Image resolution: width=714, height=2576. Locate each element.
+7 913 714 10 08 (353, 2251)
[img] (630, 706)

* * * * * * * * *

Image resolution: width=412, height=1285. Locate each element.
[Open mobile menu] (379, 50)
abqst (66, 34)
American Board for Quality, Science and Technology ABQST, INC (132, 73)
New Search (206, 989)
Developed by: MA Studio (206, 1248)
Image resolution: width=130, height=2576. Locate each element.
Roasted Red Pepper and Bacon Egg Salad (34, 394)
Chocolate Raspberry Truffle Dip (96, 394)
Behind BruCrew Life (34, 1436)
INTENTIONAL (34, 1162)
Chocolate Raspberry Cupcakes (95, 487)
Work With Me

* * * * * * * * *

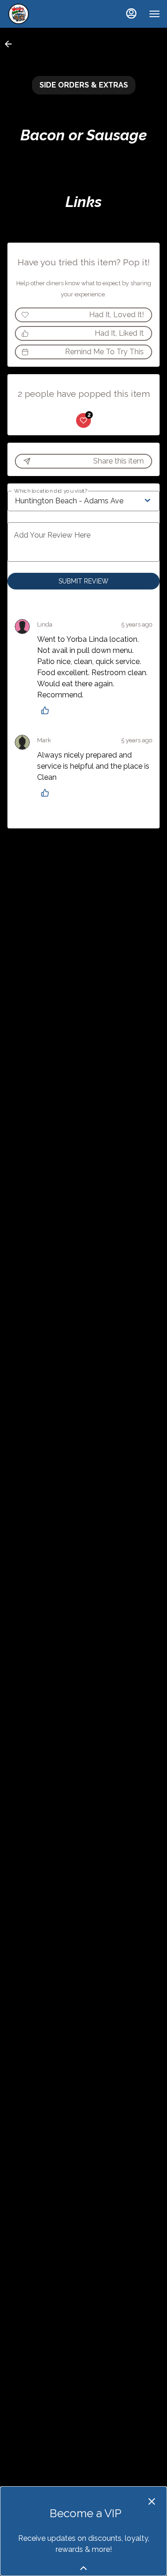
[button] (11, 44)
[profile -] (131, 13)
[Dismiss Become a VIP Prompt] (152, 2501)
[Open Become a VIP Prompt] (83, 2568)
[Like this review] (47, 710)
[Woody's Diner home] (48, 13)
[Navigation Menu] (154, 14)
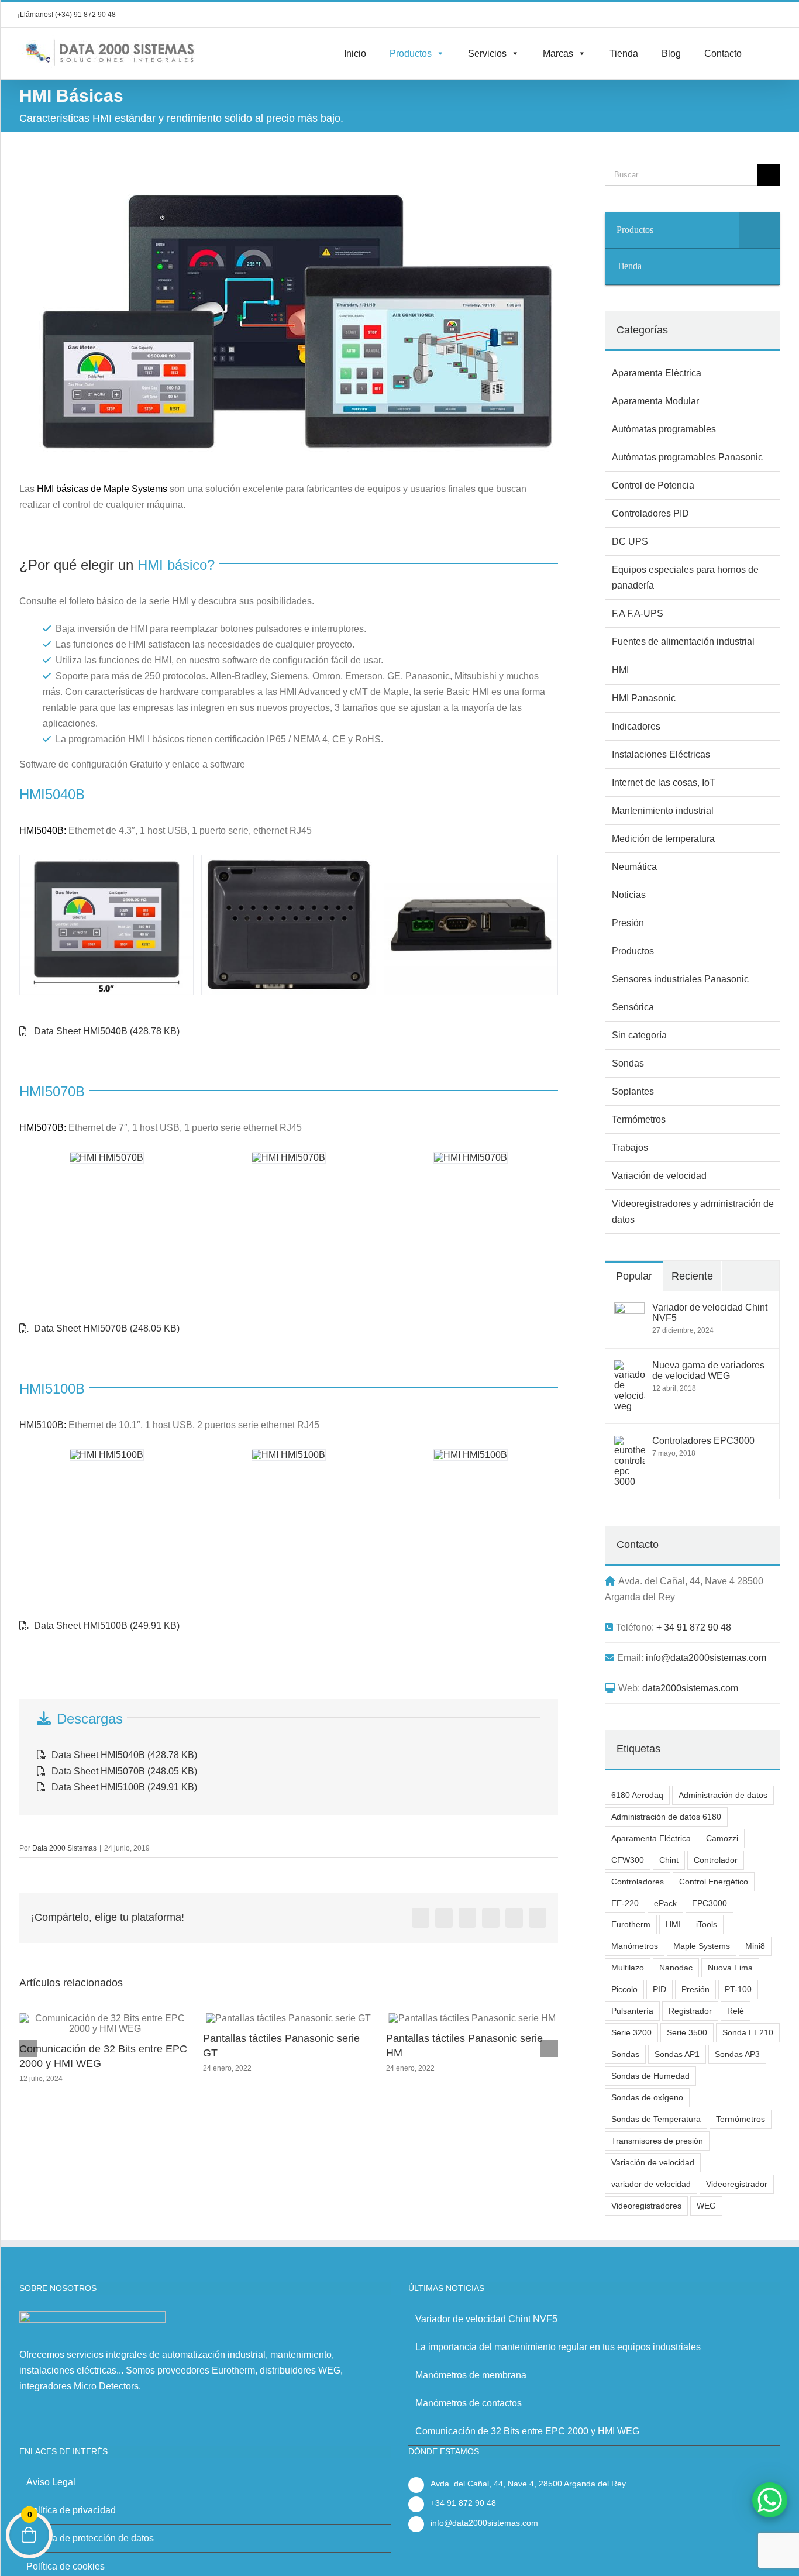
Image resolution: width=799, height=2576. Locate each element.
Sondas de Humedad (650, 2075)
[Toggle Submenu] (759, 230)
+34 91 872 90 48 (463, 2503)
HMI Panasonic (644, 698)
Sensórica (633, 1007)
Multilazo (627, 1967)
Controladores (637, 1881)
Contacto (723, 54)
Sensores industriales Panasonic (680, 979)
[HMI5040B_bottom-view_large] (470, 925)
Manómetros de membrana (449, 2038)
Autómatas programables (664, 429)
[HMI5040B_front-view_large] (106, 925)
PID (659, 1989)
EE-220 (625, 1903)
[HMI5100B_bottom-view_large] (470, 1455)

* * * * * * * * *

REQUIRED WORK:
Report, using only a number, how many lines above hold the word "Panasonic".

EXPECTED OUTPUT:
2